- **What you will do**
Please read the text below on government borrowing and say how the interest rate the government pays compares with the inflation rate.

- **Document text**
□ □ □ □
Borrowing can increase purchasing power, even with the interest payments. This may seem counterintuitive to the average consumer. The issue is that the interest rates available to the average consumer are quite high. MUCH higher than the interest rates the government pays on its debt.

The following example is quite simplistic and ignores most market forces. If we're looking at the market in general, those forces average out. While the exact situation I'm speaking of doesn't scale upward, the concept described by this situation does.

Let's say that an hour of the work you did today has a real value of A. ("A" can't be measured in "dollars", at least not without referencing the value of a dollar at a specific point in time.) If you had done the same work 5 years ago, the value would have been A. If you did the same work 5 years from now, the real value would be A. The dollar cost of A will vary with time due to inflation.

Let's say I want to purchase a widget with a real value of B. This widget currently has a dollar cost of X. If I purchase this widget in the future, I will spend X+Y dollars, due to inflation. If I borrow X dollars today and purchase that widget, I will have acquired a widget valued at B for X+Z dollars, where Z is the sum cost of borrowing the money.

Generally, when a consumer borrows money, Z will be greater than Y; the interest rate will significantly exceed the inflation rate, and the consumer pays the difference between Z and Y for the convenience of purchasing sooner.

The interest rate the government pays is nearly the same as the inflation rate, and is frequently lower. For the federal government, on average, Y and Z are virtually equal.

This means that even though we pay interest on the money borrowed, our purchasing power is not actually affected by our debt. Where the purchases make it easier for people to do business, the GDP is improved, tax revenue is increased, and total government spending power is increased.

AGAIN, smart household finances DO NOT SCALE UP to the federal level. If one could borrow money at a guaranteed interest rate that is practically identical to historical inflation rates, the smart approach is to take on every last cent of debt possible and invest it into low-risk, appreciable assets. Even then, though, this would only work so long as the person doing the borrowing can't significantly alter the market.
□ □ □ □
- **Data for review**
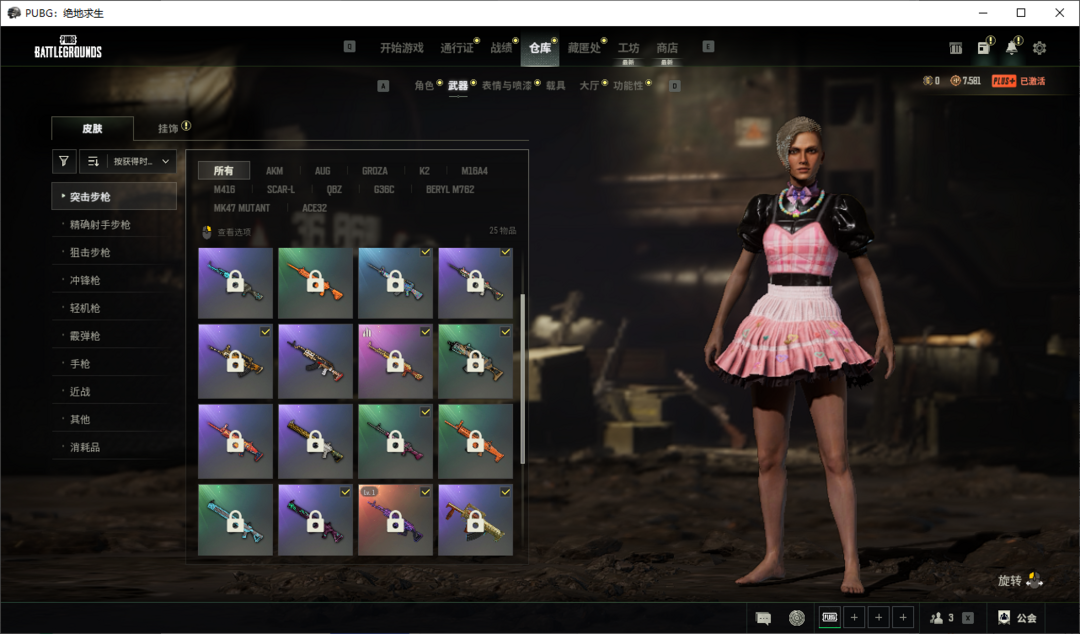Viewport: 1080px width, 634px height.
Task: Click 开始游戏 in the top navigation
Action: (401, 48)
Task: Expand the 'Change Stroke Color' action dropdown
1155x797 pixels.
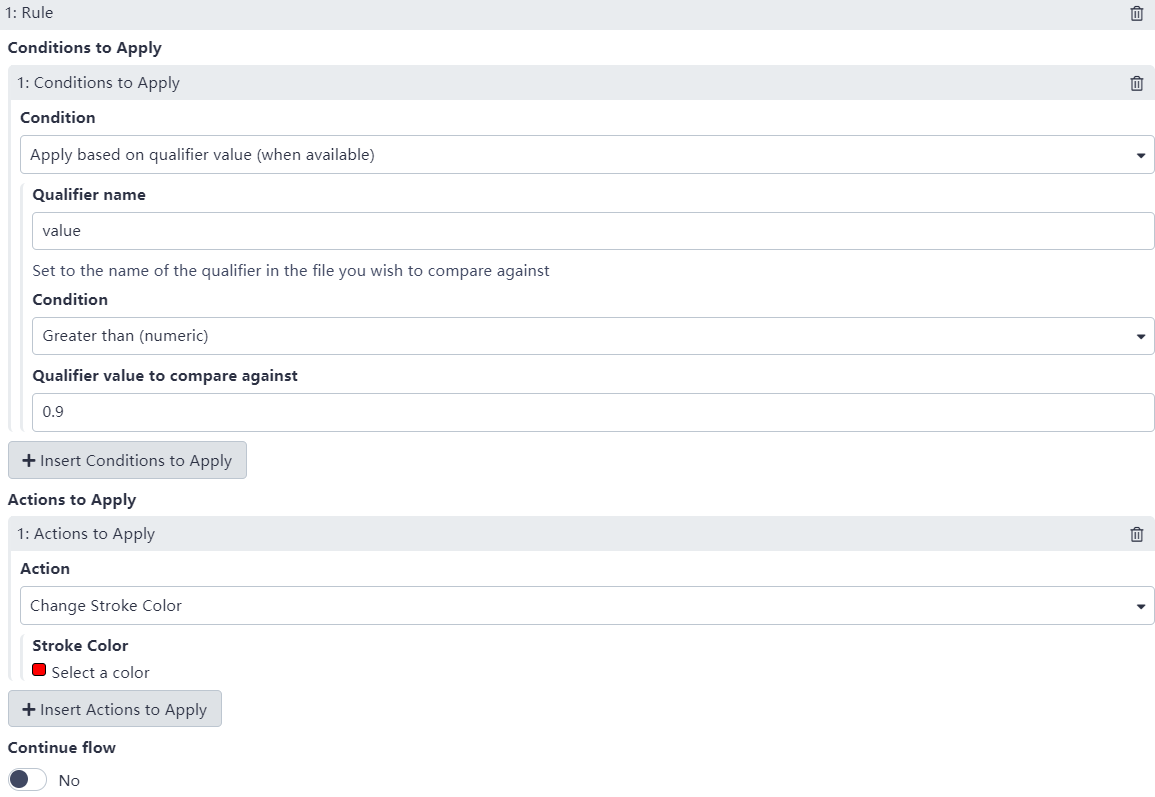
□ □ □ □
- **Solution to this task**
It is nearly the same as the inflation rate, and frequently lower.